Russian football teams and national teams have been suspended from all competitions by FIFA and UEFA. The Russian men’s football team will no longer be participating in the World Cup play-off matches, and Russian football club Spartak Moscow have been removed from the Europa league.
Gianni Infantino, the president of FIFA, stated that “FIFA condemns the use of force by Russia in Ukraine and any type of violence to resolve conflicts,” and football club Manchester United has terminated its sponsorship deal with Russia’s national airline Aeroflot.

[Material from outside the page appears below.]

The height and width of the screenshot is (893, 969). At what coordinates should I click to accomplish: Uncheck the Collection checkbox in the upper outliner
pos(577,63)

The International Tennis Federation (ITF) has suspended the Russian Tennis Federation and Belarus Tennis Federation for their involvement in the invasion from participating in the ITF team competition. Instead, Russian and Belarusian individuals will only be able to participate in ITF events as individuals. In addition to this, the Women’s Tennis Association (WTA) and the Association of Tennis Professionals (ATP) have stated that Russian and Belarusian athletes will still be allowed to compete, as long as they do not compete under the Russian or Belarusian flag.
Moreover, the ITF, WTA, and the ATP have canceled all events such as the 2022 Kremlin Cup taking place in Moscow.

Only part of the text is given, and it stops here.